Celina Durvalina deveria ser forte, como exigia seu nome na certidão de nascimento registrada com data de cinco dias depois. Talvez ela fosse o outro recém-nascido do berçário. Trocas assim acontecem sempre, 32% mais no último ano. Ela não era aquele nome; então, ela não podia ser ela. Quem era, então?
Ela gostava da rima. Achava bonito ser chamada por todo ele. Celina era a parte delicada, fofinha, alguma coisa a ver com céu. Celina, sei lá. Mas, não entendia, todo mundo preferia Durvalina. Se ao menos fosse Lina. Alguns até preferiam Durva ou Durval. Ela tinha de ser forte. Ou pensavam que ela fosse. Não era. Tinha sempre muito medo. De muitas coisas.
Cada trovão um susto. A buzina de um carro fazia olhar quase atropelada para os lados. Todo latido era de um cachorro (lobo) raivoso pronto para estraçalhá-la sem oração. O choro da Viviana era sinal de que ela estava se engasgando, e lá ia ela correndo salvar a filha da comadre. E assim vivia, sempre assustada. Se perguntava por quanto tempo seu coração conseguiria suportar aquilo. “Vou morrer na próxima semana”, pensava toda semana.
Depois de limpar a cozinha, em lugar de tomar seu cafezinho bem doce ouvindo o programa das 14 horas no rádio, resolveu olhar um armário velho no quintal. Ele estava lá há muito tempo. Celina o via, mas nunca se animou de mexer nele, apesar de sua mania de limpeza. Mas agora achou que ele estava enfeiando o quintal, apesar dos vasos com flores em cima dele.
Olhou-o com calma, pensando se poderia oferecer algum perigo. De madeira, verde clarinho, desbotado e sujo, um puxador quebrado, uma chave que não impedia que fosse aberto por qualquer criança. Parecia inofensivo. Inerte.

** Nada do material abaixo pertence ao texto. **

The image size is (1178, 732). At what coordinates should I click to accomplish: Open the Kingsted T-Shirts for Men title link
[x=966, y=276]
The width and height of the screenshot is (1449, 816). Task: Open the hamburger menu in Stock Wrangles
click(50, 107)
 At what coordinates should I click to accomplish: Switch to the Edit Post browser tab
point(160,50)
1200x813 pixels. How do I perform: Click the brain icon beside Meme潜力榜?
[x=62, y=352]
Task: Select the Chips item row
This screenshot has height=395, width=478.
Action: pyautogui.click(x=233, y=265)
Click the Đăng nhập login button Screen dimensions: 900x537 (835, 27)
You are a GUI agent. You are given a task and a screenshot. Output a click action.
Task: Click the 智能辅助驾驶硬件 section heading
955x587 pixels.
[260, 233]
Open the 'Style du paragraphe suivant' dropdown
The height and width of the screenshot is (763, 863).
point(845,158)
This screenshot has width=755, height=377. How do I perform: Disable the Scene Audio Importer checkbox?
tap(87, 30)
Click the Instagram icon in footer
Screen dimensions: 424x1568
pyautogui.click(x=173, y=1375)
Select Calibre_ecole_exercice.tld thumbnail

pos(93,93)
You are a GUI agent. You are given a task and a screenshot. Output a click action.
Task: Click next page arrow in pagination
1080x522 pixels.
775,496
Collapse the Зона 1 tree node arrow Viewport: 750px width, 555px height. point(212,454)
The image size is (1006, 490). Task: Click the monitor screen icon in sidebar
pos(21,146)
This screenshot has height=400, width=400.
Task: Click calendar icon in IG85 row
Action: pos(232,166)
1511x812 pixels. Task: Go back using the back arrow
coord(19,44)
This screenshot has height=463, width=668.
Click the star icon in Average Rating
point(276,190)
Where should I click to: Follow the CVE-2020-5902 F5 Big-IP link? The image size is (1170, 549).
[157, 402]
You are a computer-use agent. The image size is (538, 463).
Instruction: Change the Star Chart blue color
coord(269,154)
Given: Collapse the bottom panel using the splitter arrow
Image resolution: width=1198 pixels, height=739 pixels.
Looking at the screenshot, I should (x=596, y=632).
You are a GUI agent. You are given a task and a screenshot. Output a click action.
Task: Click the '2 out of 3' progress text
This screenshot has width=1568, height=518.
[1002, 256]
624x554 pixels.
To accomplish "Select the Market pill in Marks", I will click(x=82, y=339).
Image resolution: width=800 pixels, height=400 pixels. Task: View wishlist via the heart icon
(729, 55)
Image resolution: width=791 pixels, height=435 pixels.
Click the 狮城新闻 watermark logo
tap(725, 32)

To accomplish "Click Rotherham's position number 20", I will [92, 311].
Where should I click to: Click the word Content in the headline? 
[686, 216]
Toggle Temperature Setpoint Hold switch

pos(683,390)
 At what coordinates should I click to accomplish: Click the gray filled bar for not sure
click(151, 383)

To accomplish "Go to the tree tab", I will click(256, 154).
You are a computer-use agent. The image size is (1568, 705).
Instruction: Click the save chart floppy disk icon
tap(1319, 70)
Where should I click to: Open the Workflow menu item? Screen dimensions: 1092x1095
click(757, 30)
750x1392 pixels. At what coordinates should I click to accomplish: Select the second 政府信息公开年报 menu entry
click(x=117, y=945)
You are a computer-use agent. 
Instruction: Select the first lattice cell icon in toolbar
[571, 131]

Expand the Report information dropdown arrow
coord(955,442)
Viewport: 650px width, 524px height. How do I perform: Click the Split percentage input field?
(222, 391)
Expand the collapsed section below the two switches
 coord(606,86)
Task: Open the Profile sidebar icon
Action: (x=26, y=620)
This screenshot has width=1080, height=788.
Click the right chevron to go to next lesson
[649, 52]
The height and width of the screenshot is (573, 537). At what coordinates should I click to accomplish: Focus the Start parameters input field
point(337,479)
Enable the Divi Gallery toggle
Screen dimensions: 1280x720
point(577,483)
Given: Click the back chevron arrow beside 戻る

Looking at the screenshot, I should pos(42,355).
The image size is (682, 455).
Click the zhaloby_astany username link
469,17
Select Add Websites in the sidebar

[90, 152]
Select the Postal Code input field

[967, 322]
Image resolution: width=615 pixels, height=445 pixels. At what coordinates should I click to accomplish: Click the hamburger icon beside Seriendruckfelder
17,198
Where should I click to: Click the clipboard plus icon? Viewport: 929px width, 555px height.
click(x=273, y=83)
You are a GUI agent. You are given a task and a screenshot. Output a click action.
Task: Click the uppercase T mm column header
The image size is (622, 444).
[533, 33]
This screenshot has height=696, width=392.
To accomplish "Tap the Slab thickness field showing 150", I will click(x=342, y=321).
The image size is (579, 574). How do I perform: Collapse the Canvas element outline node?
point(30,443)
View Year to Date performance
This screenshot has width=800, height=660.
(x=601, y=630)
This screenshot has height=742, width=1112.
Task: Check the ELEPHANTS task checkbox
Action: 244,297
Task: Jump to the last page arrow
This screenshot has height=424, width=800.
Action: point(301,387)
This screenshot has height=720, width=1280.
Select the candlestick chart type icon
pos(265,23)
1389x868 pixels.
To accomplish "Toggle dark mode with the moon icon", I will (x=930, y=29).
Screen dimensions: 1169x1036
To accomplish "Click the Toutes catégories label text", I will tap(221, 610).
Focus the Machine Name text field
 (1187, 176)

Abriu as portas num ímpeto. A luz forte da tarde revelou umas roupas antigas, uma boneca quebrada, uma capa de revista mofada, um rato morto e baratas. Muitas. Antes de dar um salto imenso para trás, Celina Durvalina Fortes pensou ter contado um milhão delas ou muito mais.
Caiu de costas, batendo com o ombro no chão. A dor forte a impediu de começar a arrancar a roupa. A garganta se entupiu de desespero e nenhum grito pedindo ajuda saiu. O coração batia audivelmente e as baratas vinham em sua direção, como um exército implacável, abrindo suas alas de forma a cercá-la por todos os lados, com certeza para devorá-la viva. As patas de serrote marchavam com ritmo, declarando que seu fim estava próximo. E iriam roer sua roupa também.
De repente, uma luz forte, de um branco cristalino, azulada, em forma de espada, surgiu ao lado de Celina. Girou em redor dela, baixinho, rente ao chão, atingindo todas as baratas, até as da retaguarda do exército, cortando-as ao meio com um barulho metálico e de fogo. Nenhuma delas escapou. A espada, então, se ergueu sobre Celina, e ela viu uma mão robusta segurando-a e viu como se duas grandes asas, transparentes, de luz azulada também, se abrissem. E tudo sumiu. Celina estava sozinha, caída no meio do quintal, o armário com as portas abertas e nenhuma barata. Nenhum cadáver de barata. Nenhum sinal de que elas estiveram ali.
Durva é seu nome agora. Celina é passado, nome de quem tem medo de tudo. Durva não tem. Mata as baratas com rapidez, sem nojo nem dó. Até sorri ao ouvir o estalo e ver a gosma. Calou todos os lobos, xingou a comadre que não cuida direito da Viviana e canta enquanto ouve trovões. Só tem medo de anjo.